Ranks are above one #20

poppingtonic · 2017-07-28T14:24:59Z

postgres=# CREATE TRIGGER tsvectorupdate                                                                                                                                                         
postgres-# BEFORE UPDATE OR INSERT ON test_rum                                                                                                                                                   
postgres-# FOR EACH ROW EXECUTE PROCEDURE tsvector_update_trigger('a', 'pg_catalog.english', 't');                                                                                               
postgres=# INSERT INTO test_rum(t) VALUES ('The situation is most beautiful');                                                                                                                   
INSERT 0 1                                                                                                                                                                                       
postgres=# INSERT INTO test_rum(t) VALUES ('It is a beautiful');                                                                                                                                 
INSERT 0 1                                                                                                                                                                                       
postgres=# INSERT INTO test_rum(t) VALUES ('It looks like a beautiful place');                                                                                                                   
INSERT 0 1                                                                                                                                                                                       
postgres=# select * from test_rum ;                                                                                                                                                              
postgres=# select * from test_rum ;                                                                                                                                                              
                t                |                   a                                                                                                                                           
---------------------------------+----------------------------------------                                                                                                                       
 The situation is most beautiful | 'beauti':5 'situat':2                                                                                                                                         
 It is a beautiful               | 'beauti':4                                                                                                                                                    
 It looks like a beautiful place | 'beauti':5 'like':3 'look':2 'place':6                                                                                                                        
(3 rows)                                                                                                                                                                                         
postgres=# WITH tsq as (SELECT to_tsquery('english', 'place|beautiful') AS query) SELECT t, rank FROM (SELECT t, a <=> query AS rank FROM test_rum, tsq WHERE a @@ query = true) matches ORDER BY rank ASC LIMIT 10;
                t                |  rank   
---------------------------------+---------
 It looks like a beautiful place | 8.22467
 The situation is most beautiful | 16.4493
 It is a beautiful               | 16.4493
(3 rows)

The text was updated successfully, but these errors were encountered:

poppingtonic · 2017-07-28T14:30:58Z

Also, is there an explanation for why the last two items in the results have the same rank?

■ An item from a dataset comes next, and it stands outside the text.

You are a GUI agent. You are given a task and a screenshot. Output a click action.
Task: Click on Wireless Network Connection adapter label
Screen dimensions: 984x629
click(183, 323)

za-arthur · 2017-07-30T09:08:13Z

Hello,
What do you mean by the sentence "Ranks are above zero"? Do you expect that they all should be zero?

Last two items have the same rank because the word "beautiful" occurs only one time. The first item has higher rank (and lower distance) because the word "place" appears there. If you want to consider length of documents you may use the function rum_ts_distance, but in this case an index won't be used. For example:

=# WITH tsq as (SELECT to_tsquery('english', 'place|beautiful') AS query) SELECT t, rank FROM (SELECT t, rum_ts_distance(a, query, 1) AS rank FROM test_rum, tsq WHERE a @@ query = true) matches ORDER BY rank ASC LIMIT 10;
                t                |  rank   
---------------------------------+---------
 It is a beautiful               | 11.4018
 It looks like a beautiful place | 13.2371
 The situation is most beautiful | 18.0714
(3 rows)

poppingtonic · 2017-07-31T08:18:04Z

Sorry, that should have been 'one'. I was noting the difference between ranks in the initial exmaples in README.md and what I get when I run the examples. I'll test with rum_ts_distance and see if there's any improvement. Is there any expected usefulness in weighting (multiplying) the <=> operator's results with rum_ts_distance?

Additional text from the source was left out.